Adding selfie checks

Learn how to add face similarity checks to prevent fraudsters from using stolen documents.

While document checks provide a defense against the use of fraudulent identity documents, it’s possible for fraudsters to get access to legitimate stolen documents. To prevent this, Stripe Identity can perform selfie checks on your users.

Selfie checks look for distinguishing biological traits, such as face geometry, from a photo ID and a picture of your user’s face. Stripe then uses advanced machine learning algorithms to ensure the face pictures belong to the same person.

To add selfie checks to your application, first follow the guide to collect and verify identity documents.

Adding selfie checks to VerificationSessions

When creating a VerificationSession, use the options.document.require_matching_selfie parameter to enable selfie checks.

Command Line

curl https://api.stripe.com/v1/identity/verification_sessions \
  -u sk_test_4eC39HqLyjWDarjtT1zdp7dc: \
  -d type=document \
  -d "options[document][require_matching_selfie]"=true

This configures the verification flow to require a photo ID and a face picture from your user.

Accessing selfie check results

After it’s submitted and processed, the VerificationSession status changes depending on the result of the checks:

verified — Both the document and selfie checks were successful. The session verified_outputs contains extracted information from the document.
requires_input — At least one of the document or the selfie checks failed.

To access the captured selfie and document images, you’ll need to retrieve the associated VerificationReport, you can do this by expanding the last_verification_report field in the session:

server.js

// Set your secret key. Remember to switch to your live secret key in production.
// See your keys here: https://dashboard.stripe.com/apikeys
const stripe = require('stripe')('sk_test_4eC39HqLyjWDarjtT1zdp7dc');
const verificationSession = await stripe.identity.verificationSessions.retrieve(
  '{{SESSION_ID}}',
  {
    expand: ['last_verification_report'],
  }
);
const verificationReport = verificationSession.last_verification_report;

The VerificationReport has document and selfie fields holding the results of the document and selfie checks. Here’s an example VerificationReport with successful document and selfie checks:

{
  "id": "vr_o7CXd5xwpPrrqbRSvyVlDCkr",
  "object": "identity.verification_report",
  "type": "document",
  "verification_session": "vs_hvwmlElkJNNXep8LXK7zdbeF",
  "created": 1611776872,
  "livemode": true,
  "options": {
    "document": {
      "require_matching_selfie": true
    }
  },
  "document": {
    "status": "verified",
    "error": null,
    "first_name": "Jenny",
    "last_name": "Rosen",
    "address": {
      "line1": "1234 Main St.",
      "city": "San Francisco",
      "state": "CA",
      "postal_code": "94111",
      "country": "US"
    },
    "document_type": "id_card",
    "expiration_date": {
      "day": 17,
      "month": 7,
      "year": 2024
    },
    "files": ["file_vjXgqrigNanIGWkPYiNPk1X8", "file_bEAAgpisQE2erpEuNeUH1N4J"],
    "issued_date": {
      "day": 4,
      "month": 27,
      "year": 2021
    },
    "issuing_country": "US"
  },
  "selfie": {
    "status": "verified",
    "error": null,
    "document": "file_LFcFvkyQTiPeRGYEXdIIKKtF",
    "selfie": "file_COWIommxyDwBMB7nuEyHPI2e",
  }
}

To access the collected document and face images, see Accessing verification results.

Understanding selfie check failures

The document and selfie VerificationReport fields contain the collected data as well as a status and error fields to help you understand whether the check is successful or not.

The status field tells you whether each check is successful or not.

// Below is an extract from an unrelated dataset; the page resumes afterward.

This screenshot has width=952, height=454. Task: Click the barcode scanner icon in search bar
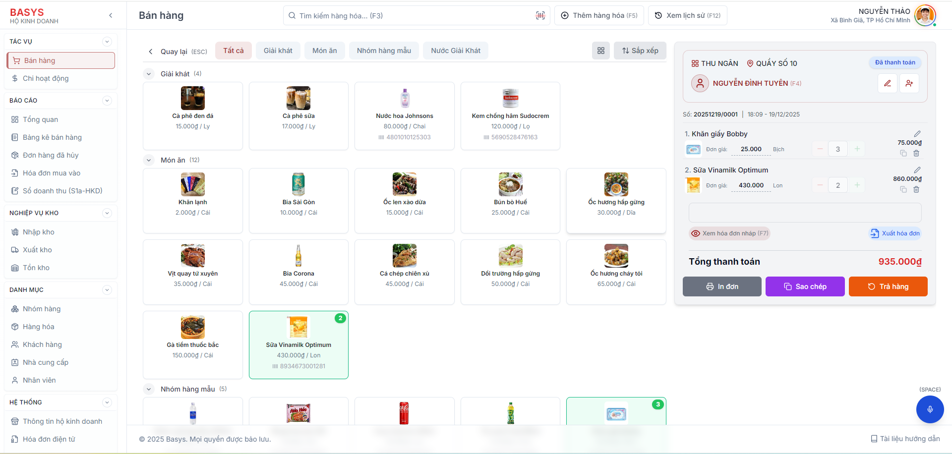point(540,15)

The possible values are:

verified - The verification check is successful and the collected data is verified.
unverified - The verification check failed. You can check the error hash for more information.

When the verification check fails, the error field contains code and reason values to explain the verification failure. The error.code field can be used to programmatically handle verification failures. The reason field contains a descriptive message explaining the failure reason and can be shown to your user.

Document check failures

Failure details are available in the report document.error field.

Error code	Description
`document_expired`	The provided identity document has expired.
`document_unverified_other`	Stripe couldn’t verify the provided identity document. See list of supported document types.
`document_type_not_supported`	The provided identity document isn’t one of the session’s allowed document types.

Selfie check failures

Failure details are available in the report selfie.error field.

Error code	Description
`selfie_document_missing_photo`	The provided identity document did not contain a picture of a face.
`selfie_face_mismatch`	The captured face image did not match with the document’s face.
`selfie_unverified_other`	Stripe couldn’t verify the provided selfie.
`selfie_manipulated`	The captured face image was manipulated.